Dr. Frleta received his Ph.D. from Dartmouth College (2004). He was a post-doctoral fellow under Jacques Banchereau and Karolina Palucka (Baylor Research Institute, Dallas, TX) working on dendritic cell (DC)-based cancer vaccines. He currently works with Nina Bhardwaj at NYU Langone Medical Center, studying human DCs during HIV infection.
Lena Fadda, Ph.D.
Dr. Fadda received her PhD from Imperial College studying the impact HLA class I presented peptides on NK cell recognition. She is a Ragon Fellow and currently works with Marcus Altfeld at the Ragon Institute of MGH, MIT and Harvard studying the mechanisms by which NK cells recognize HIV-1-infected cells.
Marcus Altfeld, MD/PhD
Dr.
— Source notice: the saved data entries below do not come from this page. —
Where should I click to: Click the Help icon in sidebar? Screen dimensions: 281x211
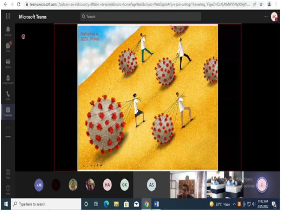8,190
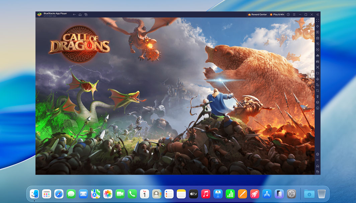356x203 pixels.
Task: Click the Play & Win button
Action: click(277, 14)

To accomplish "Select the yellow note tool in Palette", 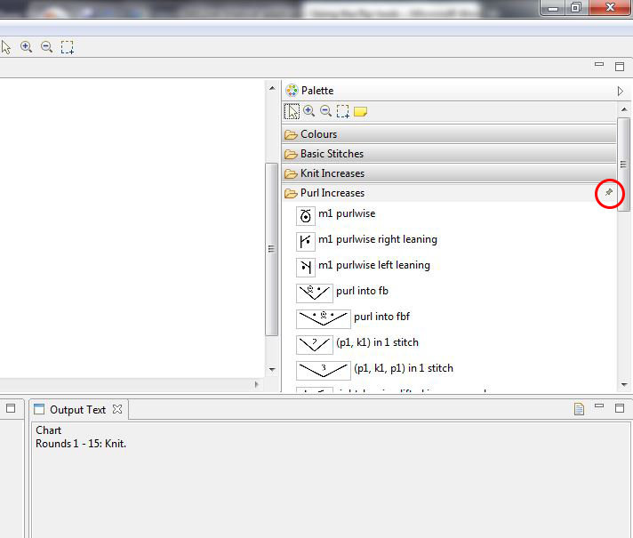I will tap(360, 112).
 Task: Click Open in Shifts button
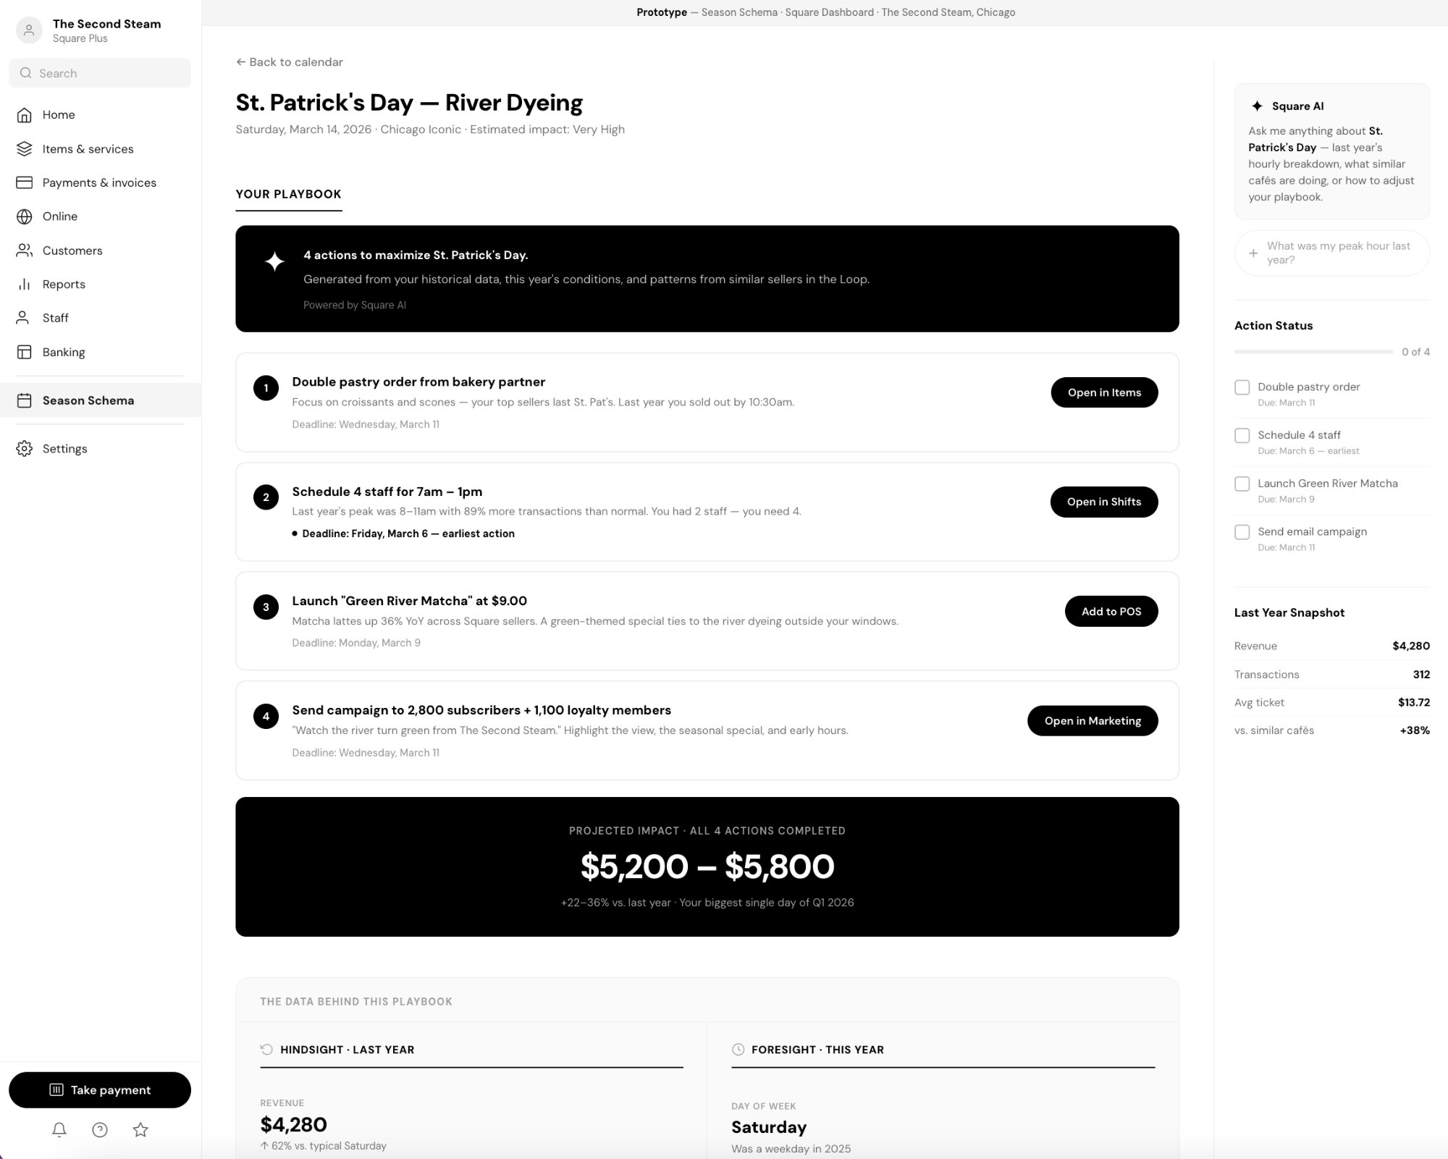(1103, 502)
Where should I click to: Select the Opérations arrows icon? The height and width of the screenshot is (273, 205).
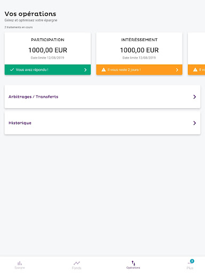[x=133, y=263]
Altfeld received his MD and PhD in Medicine from the University of Cologne, and studies the T cell response to HIV-1 as a postdoctoral fellow at the Partners AIDS Research Center, MGH. He is currently an Associate Professor at HMS and directs the Innate Immunity Program at the Ragon Institute of MGH, MIT and Harvard.
Nina Bhardwaj, MD/PhD
Dr. Bhardwaj received her MD and PhD in Medicine from the New York University. She trained in Medicine at the Brigham and Womens Hospital and in Rheumatology at the Hospital for Special Surgery. Following a post-doctoral fellowship at Rockefeller University, she was an Associate Professor there. She is now Professor of Medicine, Pathology and Dermatology at the NYU Langone Medical Center and Director, Tumor Vaccine Program of the NYU Cancer Institute.